Action item:
Nothing but the records themselves, exactly as written and free of pictures, should appear in your response.

Data to use:
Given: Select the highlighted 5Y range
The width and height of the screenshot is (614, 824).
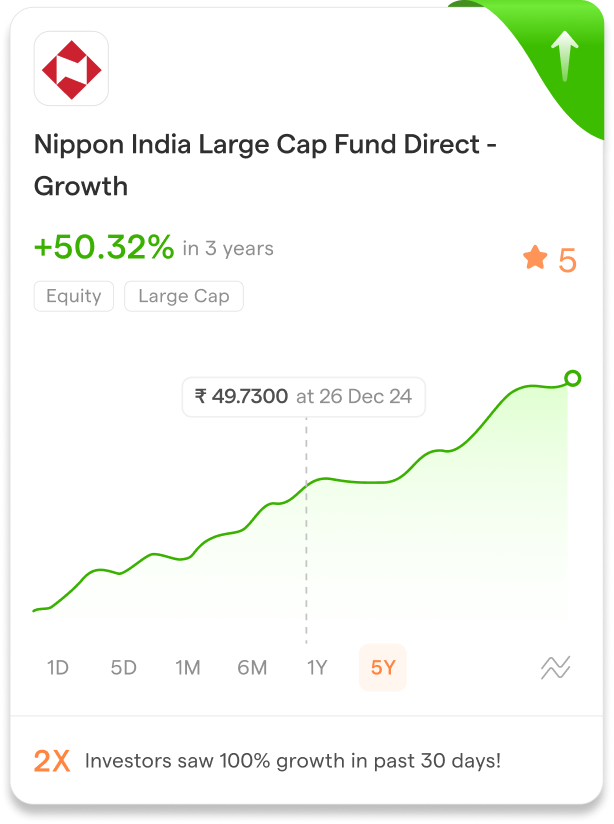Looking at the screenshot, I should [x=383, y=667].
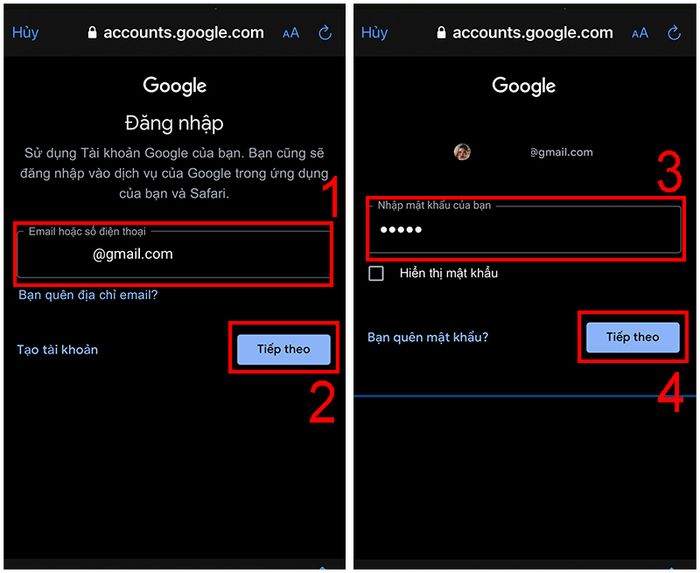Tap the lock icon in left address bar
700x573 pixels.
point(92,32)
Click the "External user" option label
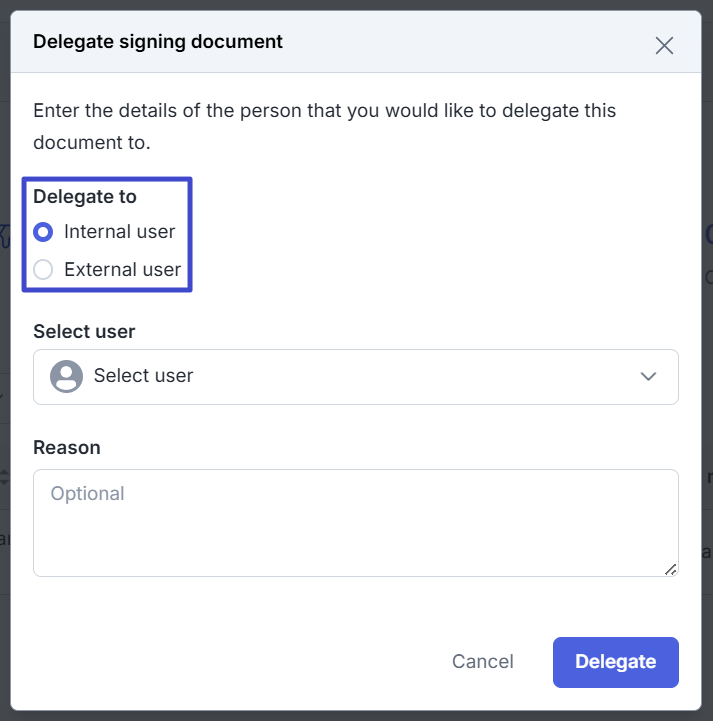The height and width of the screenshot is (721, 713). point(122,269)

Reply to the task:
Given: Select the highlighted 5Y range
The width and height of the screenshot is (614, 824).
Looking at the screenshot, I should [x=383, y=667].
Tap the lock icon in left address bar
700x573 pixels.
point(92,32)
Click the "External user" option label
The height and width of the screenshot is (721, 713). point(122,269)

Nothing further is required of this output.